• EXPLORE THE MATERIAL
[1] According to the article on UW Law graduates at Seed IP, how many attorneys did Seed & Berry have when Ferron started there as a law clerk in 1979?
[2] Write the next part of the article on UW Law graduates at Seed IP, continuing after its final sentence.

• TEXT EXCERPT
+ + + + +
Unlike some other fields of legal practice, which have been hit hard by the bad economy of the last few years, the IP law business has remained relatively stable and Seed IP attorneys are busy, Hermanns says. This is a particularly hectic and challenging time, because the America Invents Act, passed by Congress in 2011, took effect March 16 of this year. That law, which Hermanns calls the largest statutory change in patent law in more than half a century, dramatically shifts the U.S. ground rules from a first-to-invent system of awarding patents to a first-to-file system, which is the standard in Europe.

“Everyone is trying to figure out the new landscape for that,” says Seed IP senior partner and UW Law alumnus William O. Ferron Jr.  ’81. “We’re trying to get word out to clients so they understand how the importance of how the new first-to-file regime might affect their rights.”

What follows are profiles of eight UW Law graduates working at Seed IP, some of whom started as summer clerks during law school.  Ferron and Sharkey have been there the longest, arriving in 1979 and 1986, respectively. Lorraine Linford joined in 1991. Qing (Becky) Lin and Hai Han came on in the early 2000s, while Jared M. Barrett, Eric A. Harwood, and Matthew L. Barker arrived more recently. Two other UW Law alumni, Shoko I. Leek and James Fearon Brown, were not available for interviews.

All the UW Law alumni at Seed IP stress that intellectual property practice is a high-stakes field. That’s because clients’ intellectual property is their most valuable asset -- and the attorneys feel intense pressure to win legal protections for those inventions.

Despite the pressure, they express a passion for the work, which lets them combine their love for science with the law. They enjoy developing long-term relationships with inventors and client companies. And they take pride in helping clients protect and spread brilliant new technologies that improve the health and well-being of people around the world.

William O. Ferron Jr. ’81

Seed IP senior partner William O. Ferron Jr. laughs when asked why he decided to switch from engineering to law. “One day after getting my engineering diploma, I was ankle deep in concrete pouring a highway bridge deck. Five months later I went to law school.”

When he started at Seed & Berry as a law clerk in 1979, the firm had only seven attorneys. Graduating from UW Law in 1981, he joined Seed & Berry as an attorney at a seminal moment in technology development. He soon found himself sitting next to Bill Gates and going over the first version of Microsoft Windows. When Apple claimed in 1988 that Microsoft Windows 2 infringed its copyright with the overlapping windows design, Ferron served as copyright attorney on the legal team that eventually won a summary judgment for Microsoft. To this day he continues to do copyright and trademark work for the software giant.

A past president of the Washington State Patent Law Association, Ferron has built many long-term client relationships counseling leading Northwest companies on patent, trademark, and copyright issues. “When you represent a company for 30 years over the course of different issues, you feel like you contribute to their success,” he says. “It’s very satisfying.”

More recently he has developed new areas of practice. He has begun serving as an expert witness on intellectual property matters, sometimes on behalf of attorneys facing malpractice claims. He recently helped favorably resolve a case filed against a deceased attorney’s estate. “This allows me to draw on my experience and bring perspective to what’s going on when people are angry or upset,” he says. “That’s rewarding.”

He’s also started serving as a certified mediator in domestic and international trademark disputes. “U.S. trademark rights are different from European rights, and it’s hard for courts to get a good result. A negotiated agreement between the parties can often be the best solution.”
+ + + + +
• DATA SHOWN
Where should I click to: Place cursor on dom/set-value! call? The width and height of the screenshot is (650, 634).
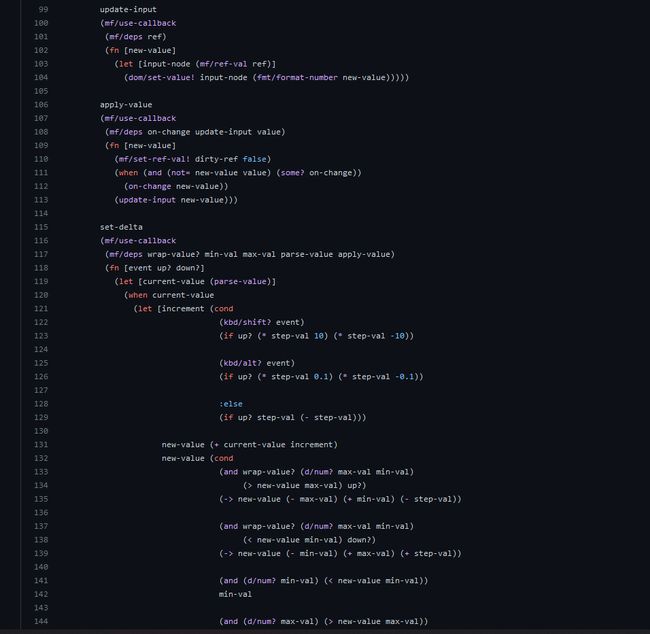[x=166, y=77]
+ + + + +
• RESPONSES
[1] Seven attorneys.

[2]
As for Seed IP itself, Ferron, who formerly served as managing partner, says he’s most proud of how the firm has remained very collegial even as it’s grown and changed. “People are here because they want to be here, working cooperatively, treating everyone well,” he says. “That makes it a satisfying spot to show up every day.”

Richard G. Sharkey ’87

Richard G. Sharkey was a Ph.D. research biochemist who wanted to practice environmental law and chose to attend UW Law. He wanted an environmental law clerkship. But due to federal funding cutbacks for such positions in 1986, he instead accepted a patent law clerkship at Seed & Berry. Knowing nothing about patent law, he was assigned to read and report back on a scientific journal article for a case in which UW scientists were seeking to patent their method of making oysters edible all year round.

His technical analysis of the article aided in Seed’s prosecution of the oyster case, which on appeal became Ex parte Allen. While no patent was ever granted, the case concluded with the U.S. Patent Office Board of Appeals issuing a momentous ruling that genetically engineered animals are patentable subject matter. “It was fortuitous that I was involved in that,” he says.

Since graduating from UW Law in 1987, Sharkey has been involved in other important technological advances as a patent attorney at Seed IP, where he has served on the management committee and is now a senior partner. He represented Maryland-based GlycoMimetics, which is in the latter stages of FDA clinical trials of a product that relieves the tremendous pain suffered by sickle cell anemia patients from abnormal red blood cells getting stuck in capillaries. He represented the firm in signing a partnership agreement with Pfizer for the drug. The technology, he says, may have applications in other clinical areas, including cancer and inflammation.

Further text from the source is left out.